The conflict-shy left-of-center onlooker, alarmed by — but unprepared to confront — wokeism on his or her own “side,” winds up finding a certain comfort in what the right is doing. If right-wing zealots are as out-of-bounds as left-wing zealots, they’re able to classify hyper-wokeism as but one symptom of a pox on both ideological houses — a larger, equal-opportunity puritanism. This, in seeming rather hopelessly general, and a matter of a national mood rather than a particular fault of a woke agenda, evinces less desire to face it down. It seems too protean to productively oppose, and all you can do is shake your head and move on.

So here’s a question for right-wing book banners: Do you honestly think the world without your book bans would be a terrible place?
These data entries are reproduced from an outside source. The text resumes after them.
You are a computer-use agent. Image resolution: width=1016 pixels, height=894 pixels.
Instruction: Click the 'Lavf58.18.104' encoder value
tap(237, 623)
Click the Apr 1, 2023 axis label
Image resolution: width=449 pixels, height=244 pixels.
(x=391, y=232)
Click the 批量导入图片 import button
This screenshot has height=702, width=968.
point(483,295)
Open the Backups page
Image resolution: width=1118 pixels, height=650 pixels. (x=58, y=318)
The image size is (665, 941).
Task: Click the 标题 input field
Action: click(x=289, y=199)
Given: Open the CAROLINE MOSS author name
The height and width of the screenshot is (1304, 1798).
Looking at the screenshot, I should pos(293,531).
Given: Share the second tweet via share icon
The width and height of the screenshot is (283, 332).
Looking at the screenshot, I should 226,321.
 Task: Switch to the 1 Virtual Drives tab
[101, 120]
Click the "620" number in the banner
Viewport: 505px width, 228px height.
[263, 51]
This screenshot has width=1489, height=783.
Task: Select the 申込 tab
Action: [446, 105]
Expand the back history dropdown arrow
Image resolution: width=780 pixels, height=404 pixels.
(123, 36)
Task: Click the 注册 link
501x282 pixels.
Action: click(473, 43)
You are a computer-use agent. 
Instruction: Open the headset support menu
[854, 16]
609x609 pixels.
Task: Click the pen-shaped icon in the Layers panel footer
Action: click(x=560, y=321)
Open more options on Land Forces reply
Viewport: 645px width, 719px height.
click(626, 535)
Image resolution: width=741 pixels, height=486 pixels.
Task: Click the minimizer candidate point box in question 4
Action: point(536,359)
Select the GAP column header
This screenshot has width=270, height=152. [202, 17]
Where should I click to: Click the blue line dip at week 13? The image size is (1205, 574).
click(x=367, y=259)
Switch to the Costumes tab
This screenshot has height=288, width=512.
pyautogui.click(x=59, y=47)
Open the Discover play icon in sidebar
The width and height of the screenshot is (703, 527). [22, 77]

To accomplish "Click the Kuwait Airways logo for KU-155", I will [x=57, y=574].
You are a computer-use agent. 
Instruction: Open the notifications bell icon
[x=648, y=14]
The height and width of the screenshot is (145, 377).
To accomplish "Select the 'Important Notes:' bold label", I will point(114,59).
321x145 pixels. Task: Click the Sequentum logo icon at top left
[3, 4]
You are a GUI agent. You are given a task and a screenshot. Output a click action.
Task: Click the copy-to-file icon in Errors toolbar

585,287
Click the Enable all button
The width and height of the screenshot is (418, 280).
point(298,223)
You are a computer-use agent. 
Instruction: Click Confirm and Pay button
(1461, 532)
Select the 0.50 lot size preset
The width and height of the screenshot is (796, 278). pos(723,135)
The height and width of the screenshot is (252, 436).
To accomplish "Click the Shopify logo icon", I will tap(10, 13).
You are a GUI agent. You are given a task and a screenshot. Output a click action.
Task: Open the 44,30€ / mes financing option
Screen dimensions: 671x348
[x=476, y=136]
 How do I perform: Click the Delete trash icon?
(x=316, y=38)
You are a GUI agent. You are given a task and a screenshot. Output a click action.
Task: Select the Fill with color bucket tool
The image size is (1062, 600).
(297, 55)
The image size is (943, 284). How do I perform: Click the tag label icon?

Because if you don’t, and if what you’re really doing is a combination of virtue signaling, panning for gratifying retweets and ginning up wedge issues to help win elections, then you are mirroring what the hard left has been overdosing on since two springs ago. You’re distracting focus from the way the left continues to shred our cultural fabric. There is no better way to sponsor recreational woke puritanism than by fostering a right-wing version of the same.

Have feedback? Send me a note at [email protected].

John McWhorter (@JohnHMcWhorter) is an associate professor of linguistics at Columbia University. He hosts the podcast “Lexicon Valley” and is the author, most recently, of “Woke Racism: How a New Religion Has Betrayed Black America.”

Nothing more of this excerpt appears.